Task objective: For the listing below, print exactly the lines from the line with "Image resolution: width=295" to the line with "Task: Click the 栏目与关键词 filter funnel icon", both included, and nothing beyond them.

Source material:
#####
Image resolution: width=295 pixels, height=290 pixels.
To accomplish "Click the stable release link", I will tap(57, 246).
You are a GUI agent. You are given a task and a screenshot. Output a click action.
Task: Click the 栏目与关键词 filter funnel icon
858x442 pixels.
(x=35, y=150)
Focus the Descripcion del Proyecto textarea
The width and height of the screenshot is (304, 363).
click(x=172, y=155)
#####
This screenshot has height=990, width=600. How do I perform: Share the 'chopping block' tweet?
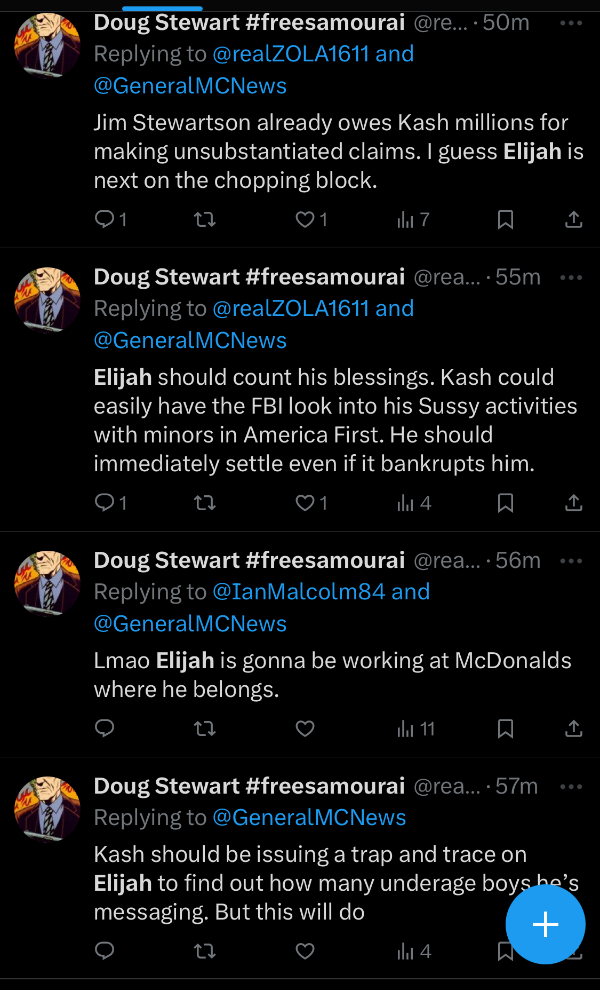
#####
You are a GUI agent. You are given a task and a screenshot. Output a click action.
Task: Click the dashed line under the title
#####
Solution for this task:
Image resolution: width=295 pixels, height=290 pixels.
To accomplish "Click the stable release link", I will tap(57, 246).
You are a GUI agent. You are given a task and a screenshot. Output a click action.
Task: Click the 栏目与关键词 filter funnel icon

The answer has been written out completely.